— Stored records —
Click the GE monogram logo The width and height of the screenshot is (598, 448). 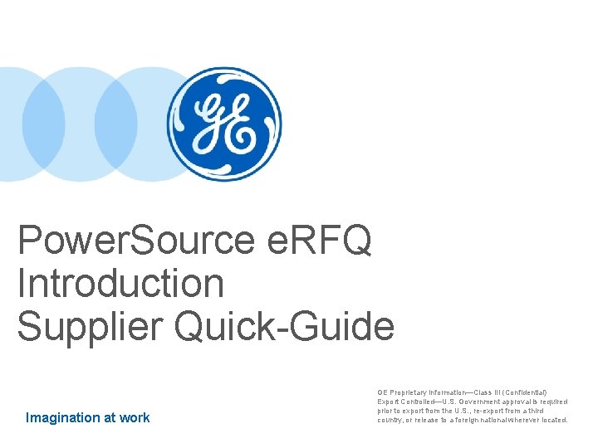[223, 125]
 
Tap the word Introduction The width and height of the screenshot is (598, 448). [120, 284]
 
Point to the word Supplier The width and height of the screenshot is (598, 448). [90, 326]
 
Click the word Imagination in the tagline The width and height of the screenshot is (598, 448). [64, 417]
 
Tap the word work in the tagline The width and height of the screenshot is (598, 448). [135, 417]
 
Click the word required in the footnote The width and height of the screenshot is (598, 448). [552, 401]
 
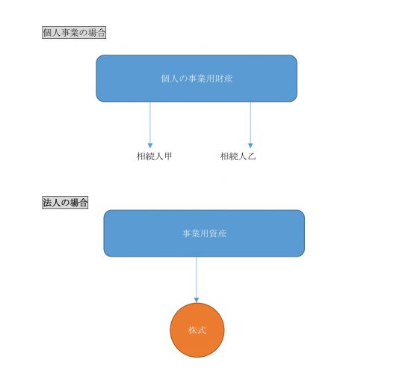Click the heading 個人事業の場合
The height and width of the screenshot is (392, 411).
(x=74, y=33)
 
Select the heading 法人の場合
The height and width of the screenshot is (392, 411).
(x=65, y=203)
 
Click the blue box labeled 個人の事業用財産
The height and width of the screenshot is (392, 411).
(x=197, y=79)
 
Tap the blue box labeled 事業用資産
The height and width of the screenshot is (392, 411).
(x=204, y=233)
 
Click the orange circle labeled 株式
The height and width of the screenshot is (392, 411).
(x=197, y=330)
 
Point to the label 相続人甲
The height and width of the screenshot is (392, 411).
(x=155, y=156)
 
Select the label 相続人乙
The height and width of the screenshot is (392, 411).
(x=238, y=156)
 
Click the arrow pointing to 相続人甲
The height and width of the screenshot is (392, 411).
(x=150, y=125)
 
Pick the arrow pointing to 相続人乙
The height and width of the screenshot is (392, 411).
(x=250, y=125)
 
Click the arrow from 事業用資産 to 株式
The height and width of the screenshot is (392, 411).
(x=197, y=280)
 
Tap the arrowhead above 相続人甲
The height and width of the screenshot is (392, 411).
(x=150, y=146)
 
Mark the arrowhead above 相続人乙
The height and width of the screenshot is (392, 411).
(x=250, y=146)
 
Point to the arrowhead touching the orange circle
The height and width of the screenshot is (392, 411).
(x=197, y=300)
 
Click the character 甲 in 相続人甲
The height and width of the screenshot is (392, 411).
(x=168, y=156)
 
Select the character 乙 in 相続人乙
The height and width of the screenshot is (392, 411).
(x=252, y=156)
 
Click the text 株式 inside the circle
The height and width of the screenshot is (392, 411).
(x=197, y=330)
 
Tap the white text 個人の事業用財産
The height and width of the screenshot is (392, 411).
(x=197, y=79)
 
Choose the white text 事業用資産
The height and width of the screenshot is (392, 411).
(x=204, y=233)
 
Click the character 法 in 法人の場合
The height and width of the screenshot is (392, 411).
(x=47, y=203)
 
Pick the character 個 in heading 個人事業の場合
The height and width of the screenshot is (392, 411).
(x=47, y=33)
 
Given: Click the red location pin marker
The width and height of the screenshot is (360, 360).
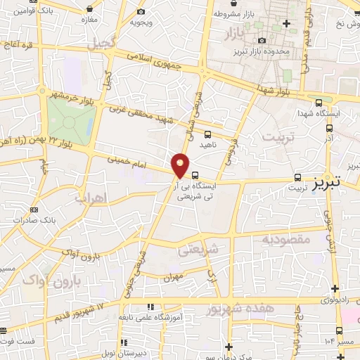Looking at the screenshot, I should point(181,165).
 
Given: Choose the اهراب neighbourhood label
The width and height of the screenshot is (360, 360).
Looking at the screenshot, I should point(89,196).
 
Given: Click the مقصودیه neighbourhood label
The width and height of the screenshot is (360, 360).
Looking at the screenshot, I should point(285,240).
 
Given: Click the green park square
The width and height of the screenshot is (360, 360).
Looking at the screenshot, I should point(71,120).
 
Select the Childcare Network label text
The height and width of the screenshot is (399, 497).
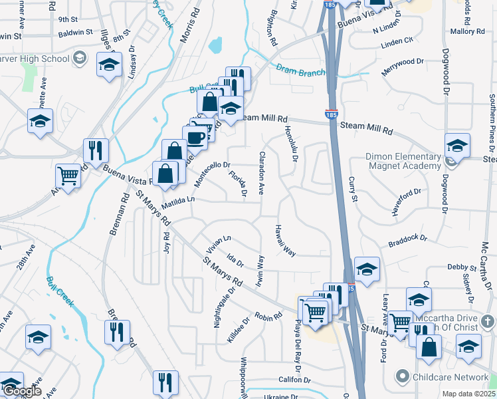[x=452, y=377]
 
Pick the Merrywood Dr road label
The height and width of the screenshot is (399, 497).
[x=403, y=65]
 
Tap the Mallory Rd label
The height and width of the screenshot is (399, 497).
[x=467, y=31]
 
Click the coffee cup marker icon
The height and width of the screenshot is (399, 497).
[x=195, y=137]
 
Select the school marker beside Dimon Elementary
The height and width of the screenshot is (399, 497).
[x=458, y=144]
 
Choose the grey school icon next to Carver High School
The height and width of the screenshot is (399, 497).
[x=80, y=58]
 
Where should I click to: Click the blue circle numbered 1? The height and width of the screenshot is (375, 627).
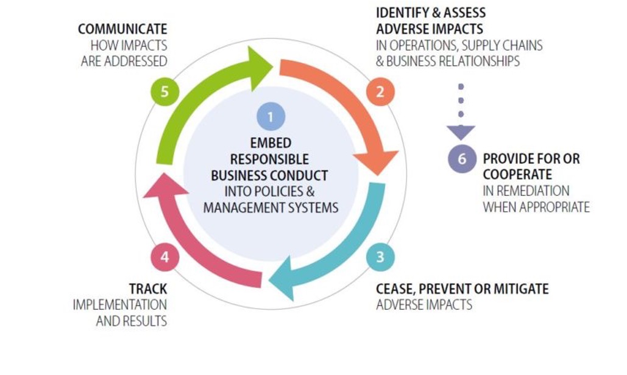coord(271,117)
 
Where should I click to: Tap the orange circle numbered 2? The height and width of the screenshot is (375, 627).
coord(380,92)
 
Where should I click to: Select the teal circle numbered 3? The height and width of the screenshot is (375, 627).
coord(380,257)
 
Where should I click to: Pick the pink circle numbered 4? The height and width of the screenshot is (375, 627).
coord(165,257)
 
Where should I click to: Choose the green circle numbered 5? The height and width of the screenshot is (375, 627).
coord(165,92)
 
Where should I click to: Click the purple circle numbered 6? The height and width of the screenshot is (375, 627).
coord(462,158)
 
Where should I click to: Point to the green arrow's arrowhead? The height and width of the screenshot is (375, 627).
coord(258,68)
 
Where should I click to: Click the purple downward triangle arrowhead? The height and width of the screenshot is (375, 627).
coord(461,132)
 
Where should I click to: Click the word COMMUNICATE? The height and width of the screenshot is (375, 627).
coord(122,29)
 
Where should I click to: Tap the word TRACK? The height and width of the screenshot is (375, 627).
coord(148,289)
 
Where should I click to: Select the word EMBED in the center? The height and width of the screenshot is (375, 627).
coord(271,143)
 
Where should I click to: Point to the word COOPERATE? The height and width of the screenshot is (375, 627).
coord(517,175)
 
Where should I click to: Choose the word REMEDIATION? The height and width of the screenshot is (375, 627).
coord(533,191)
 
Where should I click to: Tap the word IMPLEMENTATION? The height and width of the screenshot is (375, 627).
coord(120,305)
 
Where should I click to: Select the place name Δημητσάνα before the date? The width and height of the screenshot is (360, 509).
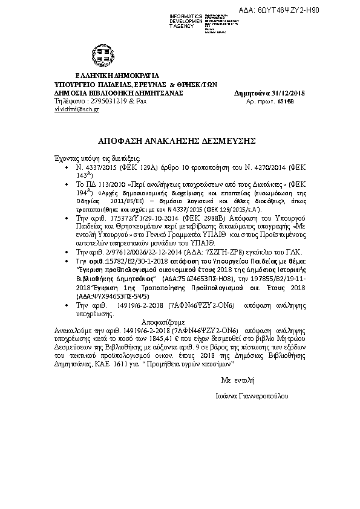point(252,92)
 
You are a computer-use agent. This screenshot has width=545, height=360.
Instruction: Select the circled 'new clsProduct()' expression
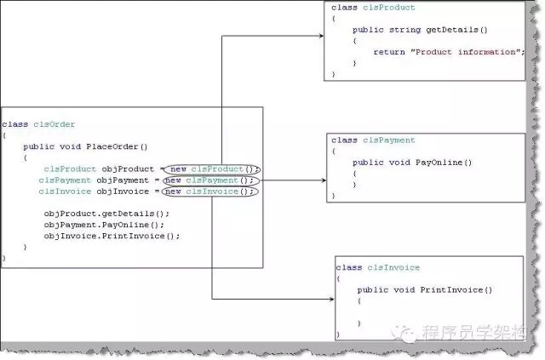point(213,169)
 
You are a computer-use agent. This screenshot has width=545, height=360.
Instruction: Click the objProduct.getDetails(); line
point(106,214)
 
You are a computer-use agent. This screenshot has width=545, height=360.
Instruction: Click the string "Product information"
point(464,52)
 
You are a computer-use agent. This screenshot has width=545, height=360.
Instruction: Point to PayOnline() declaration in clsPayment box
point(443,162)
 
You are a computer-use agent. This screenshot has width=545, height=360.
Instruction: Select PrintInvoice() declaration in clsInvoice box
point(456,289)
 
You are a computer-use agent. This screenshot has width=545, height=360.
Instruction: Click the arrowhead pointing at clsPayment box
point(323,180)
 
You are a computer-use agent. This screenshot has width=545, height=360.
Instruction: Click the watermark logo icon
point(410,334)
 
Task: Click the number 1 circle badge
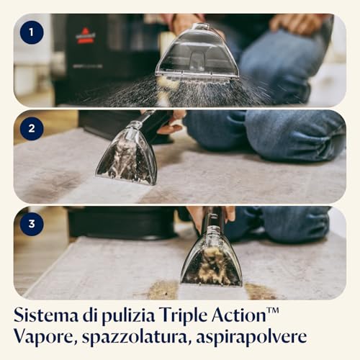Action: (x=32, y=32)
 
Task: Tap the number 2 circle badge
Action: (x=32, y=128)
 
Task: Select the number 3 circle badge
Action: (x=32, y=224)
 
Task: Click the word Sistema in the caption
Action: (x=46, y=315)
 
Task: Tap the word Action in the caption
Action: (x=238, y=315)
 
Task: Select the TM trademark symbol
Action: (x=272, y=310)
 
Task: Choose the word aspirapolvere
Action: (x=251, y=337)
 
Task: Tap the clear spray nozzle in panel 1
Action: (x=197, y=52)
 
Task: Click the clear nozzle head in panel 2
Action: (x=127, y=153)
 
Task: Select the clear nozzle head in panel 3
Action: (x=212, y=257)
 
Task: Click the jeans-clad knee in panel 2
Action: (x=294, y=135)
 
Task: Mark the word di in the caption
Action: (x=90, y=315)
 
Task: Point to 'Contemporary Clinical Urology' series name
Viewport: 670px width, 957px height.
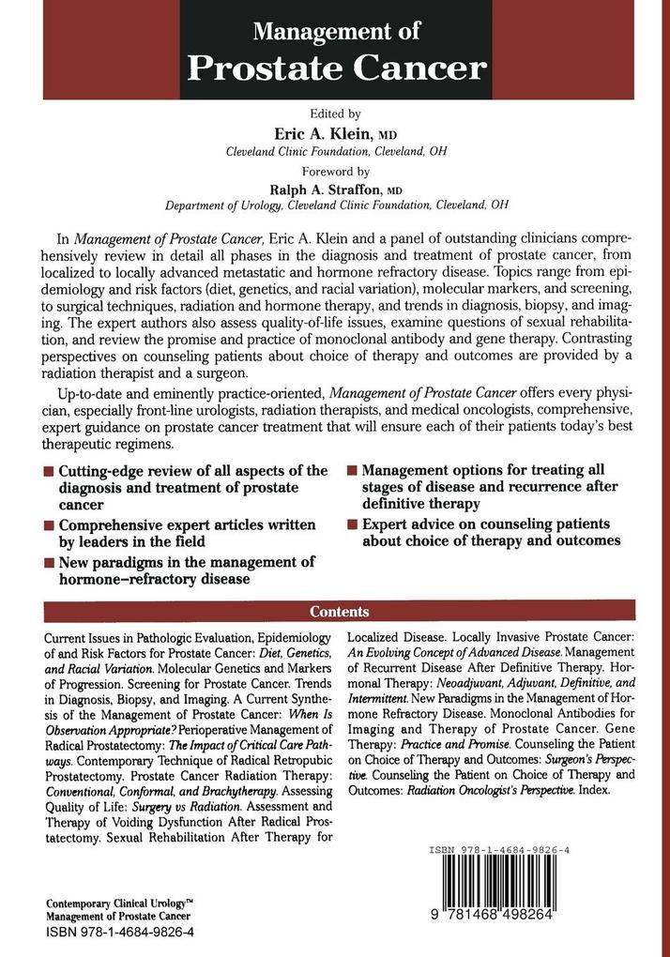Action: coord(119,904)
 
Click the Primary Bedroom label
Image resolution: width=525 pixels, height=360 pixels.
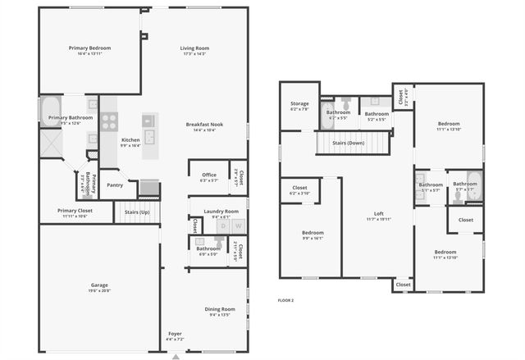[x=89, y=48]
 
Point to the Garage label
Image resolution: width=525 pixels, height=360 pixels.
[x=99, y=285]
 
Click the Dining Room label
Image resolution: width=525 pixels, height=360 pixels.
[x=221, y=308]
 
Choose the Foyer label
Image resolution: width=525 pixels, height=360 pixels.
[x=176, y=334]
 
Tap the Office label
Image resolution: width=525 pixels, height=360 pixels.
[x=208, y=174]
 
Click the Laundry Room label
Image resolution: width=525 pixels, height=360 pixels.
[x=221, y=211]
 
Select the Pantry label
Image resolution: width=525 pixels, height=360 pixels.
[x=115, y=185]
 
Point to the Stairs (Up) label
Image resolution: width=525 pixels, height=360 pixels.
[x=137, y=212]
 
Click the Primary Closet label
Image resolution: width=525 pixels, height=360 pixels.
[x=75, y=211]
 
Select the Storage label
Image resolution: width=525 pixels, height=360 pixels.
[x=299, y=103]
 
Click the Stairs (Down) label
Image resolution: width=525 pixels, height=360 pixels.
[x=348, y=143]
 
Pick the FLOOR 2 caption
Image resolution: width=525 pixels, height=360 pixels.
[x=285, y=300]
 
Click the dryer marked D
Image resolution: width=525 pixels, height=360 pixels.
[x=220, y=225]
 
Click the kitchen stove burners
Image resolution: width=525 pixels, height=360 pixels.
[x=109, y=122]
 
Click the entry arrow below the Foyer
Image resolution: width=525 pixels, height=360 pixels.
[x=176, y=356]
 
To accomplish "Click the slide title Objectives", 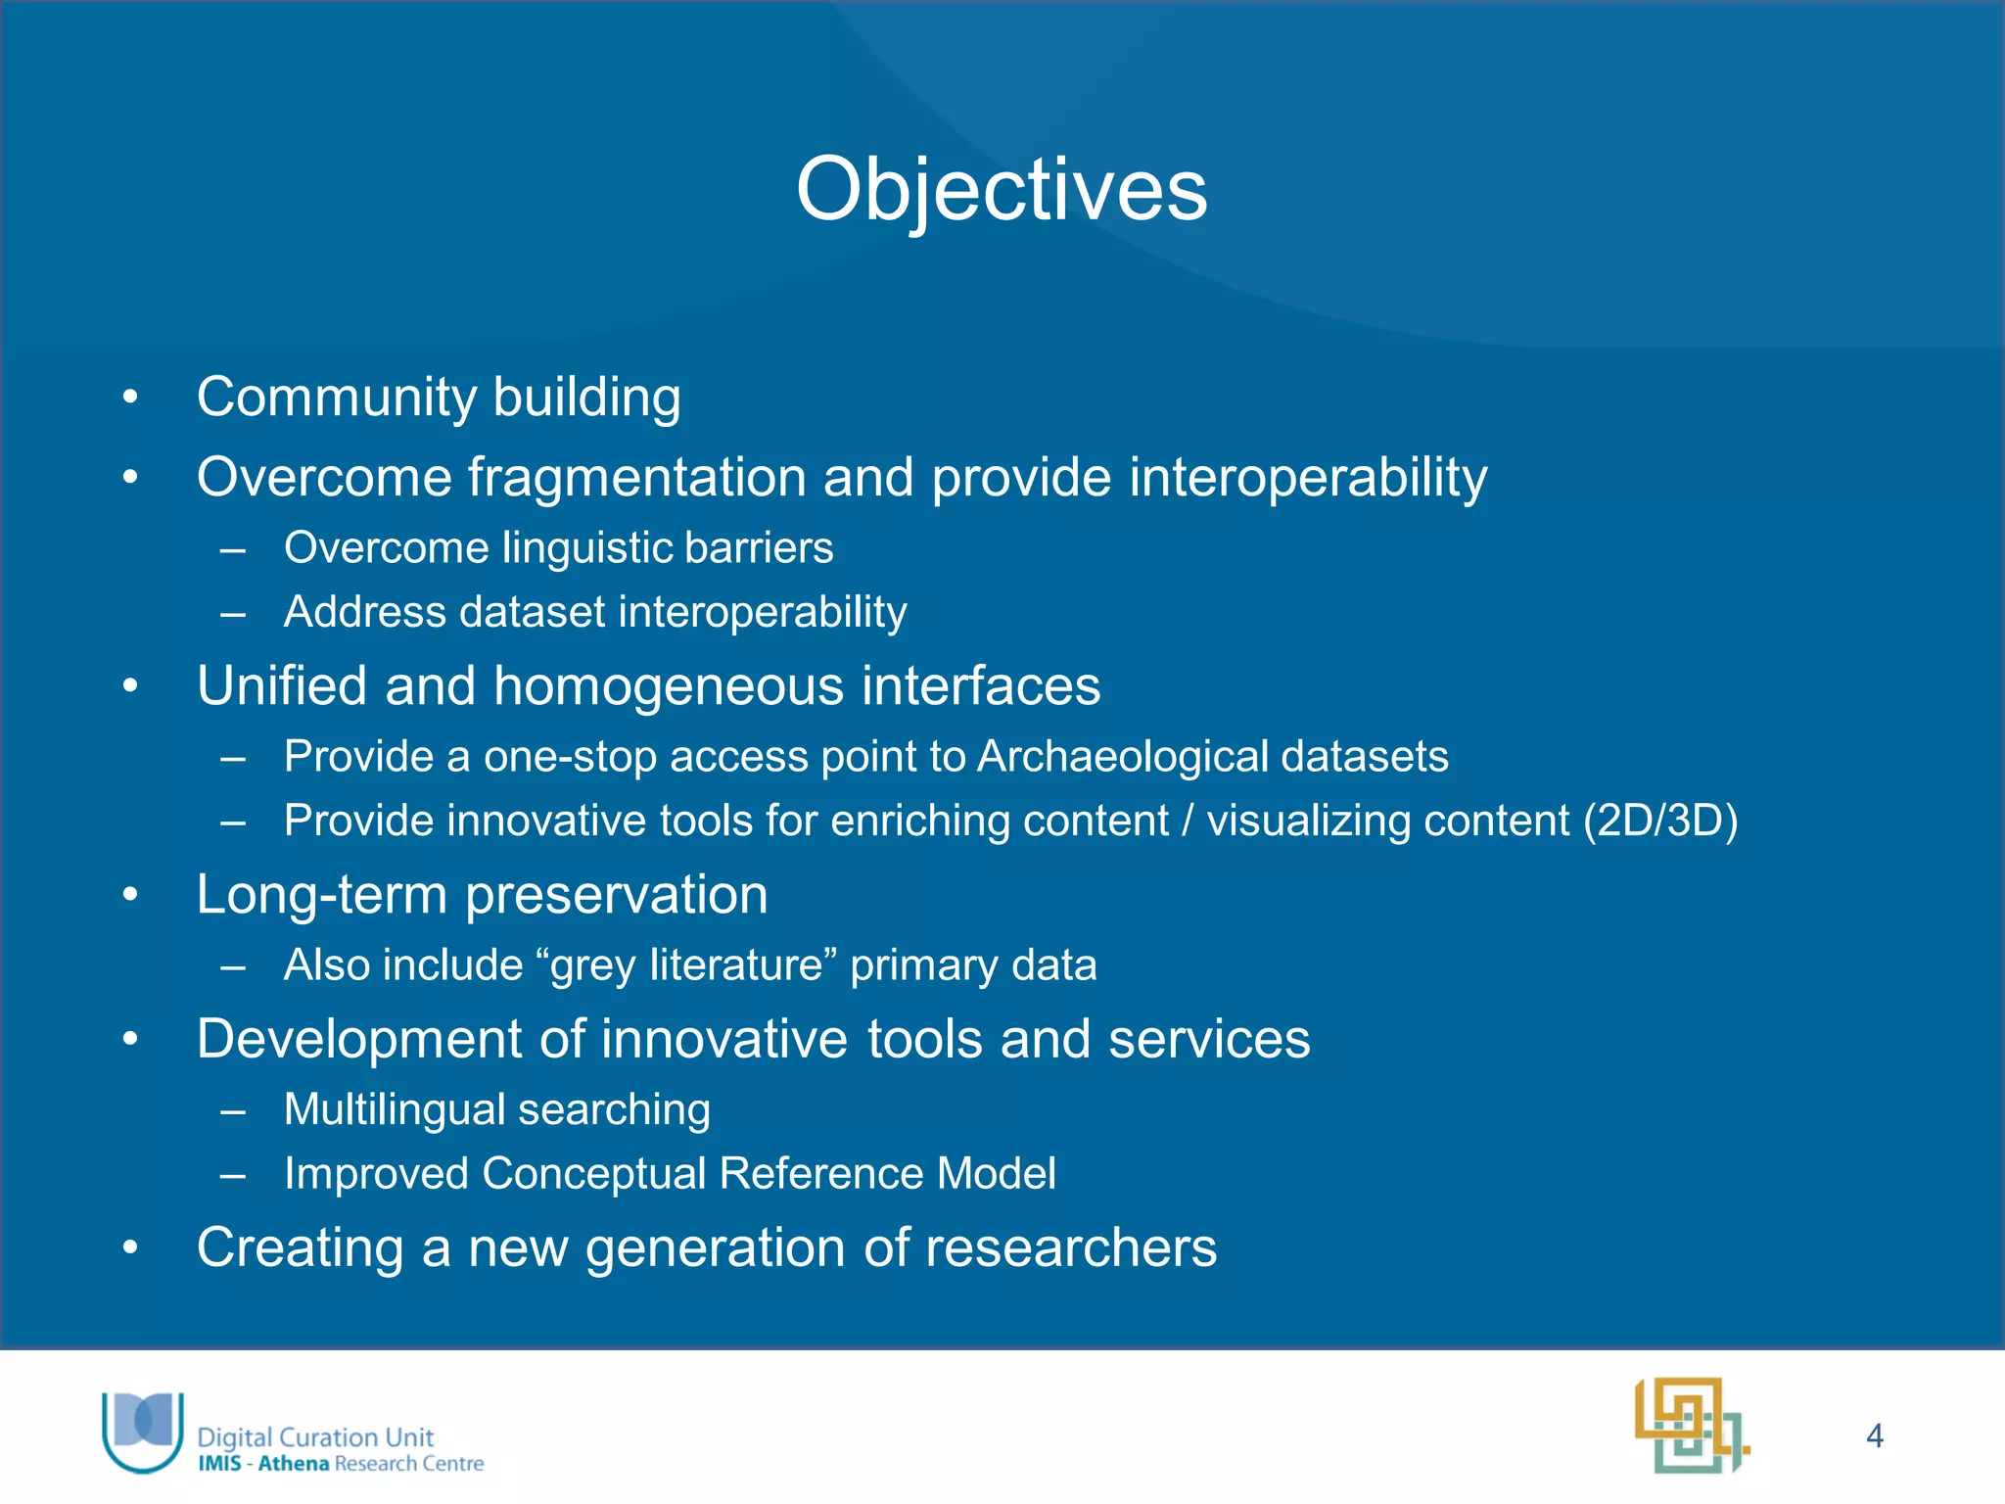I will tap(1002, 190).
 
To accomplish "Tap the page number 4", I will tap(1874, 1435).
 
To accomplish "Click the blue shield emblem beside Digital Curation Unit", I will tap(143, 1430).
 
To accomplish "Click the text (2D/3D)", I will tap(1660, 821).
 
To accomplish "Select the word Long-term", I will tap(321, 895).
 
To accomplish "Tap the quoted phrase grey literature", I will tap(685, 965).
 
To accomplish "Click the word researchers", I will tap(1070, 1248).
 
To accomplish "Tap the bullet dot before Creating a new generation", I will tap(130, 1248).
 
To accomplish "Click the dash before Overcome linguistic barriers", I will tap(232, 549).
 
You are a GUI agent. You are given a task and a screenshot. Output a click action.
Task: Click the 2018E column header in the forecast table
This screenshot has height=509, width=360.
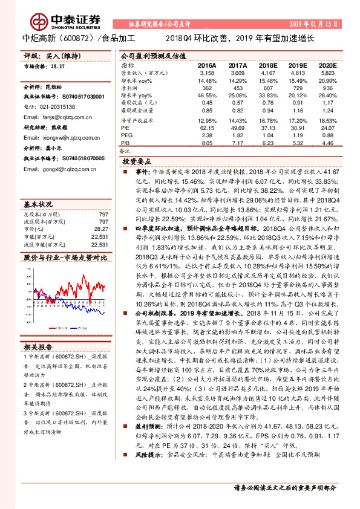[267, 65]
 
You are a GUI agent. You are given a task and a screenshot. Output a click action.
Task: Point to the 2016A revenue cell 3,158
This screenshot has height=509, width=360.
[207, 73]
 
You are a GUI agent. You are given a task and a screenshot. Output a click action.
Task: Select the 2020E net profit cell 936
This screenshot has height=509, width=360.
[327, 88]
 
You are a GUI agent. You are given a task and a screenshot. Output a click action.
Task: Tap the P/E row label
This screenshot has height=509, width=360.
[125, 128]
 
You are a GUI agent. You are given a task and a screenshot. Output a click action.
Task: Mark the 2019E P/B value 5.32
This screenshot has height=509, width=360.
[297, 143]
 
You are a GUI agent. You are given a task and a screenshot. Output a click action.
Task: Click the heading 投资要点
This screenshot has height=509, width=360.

— Short exercise —
Return every line of the entries above that contains the string "clsPayment", treating uppercase and lowercase letters as distinct.

— Answer to the exercise —
Instruction: Point to PayOnline() declaration in clsPayment box
Instruction: Click the arrowhead pointing at clsPayment box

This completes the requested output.